* _EXERCISE OBJECTIVE_: Reproduce each line of the entries that carries "text".

* _MATERIAL PROVIDED_:
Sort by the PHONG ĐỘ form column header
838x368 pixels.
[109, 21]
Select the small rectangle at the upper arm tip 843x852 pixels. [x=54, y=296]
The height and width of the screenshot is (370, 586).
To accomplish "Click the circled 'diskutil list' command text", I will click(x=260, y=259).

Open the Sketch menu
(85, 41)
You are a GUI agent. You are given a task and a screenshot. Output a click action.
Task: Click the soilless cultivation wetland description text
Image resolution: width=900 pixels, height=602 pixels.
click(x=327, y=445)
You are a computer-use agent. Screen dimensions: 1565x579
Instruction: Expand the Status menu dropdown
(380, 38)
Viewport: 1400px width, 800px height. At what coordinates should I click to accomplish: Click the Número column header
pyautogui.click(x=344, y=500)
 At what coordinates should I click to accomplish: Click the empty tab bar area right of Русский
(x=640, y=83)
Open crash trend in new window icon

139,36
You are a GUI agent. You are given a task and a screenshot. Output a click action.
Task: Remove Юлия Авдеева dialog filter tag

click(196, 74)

* _YOUR RESPONSE_:
To accomplish "Click the circled 'diskutil list' command text", I will click(x=260, y=259).
Task: Click the soilless cultivation wetland description text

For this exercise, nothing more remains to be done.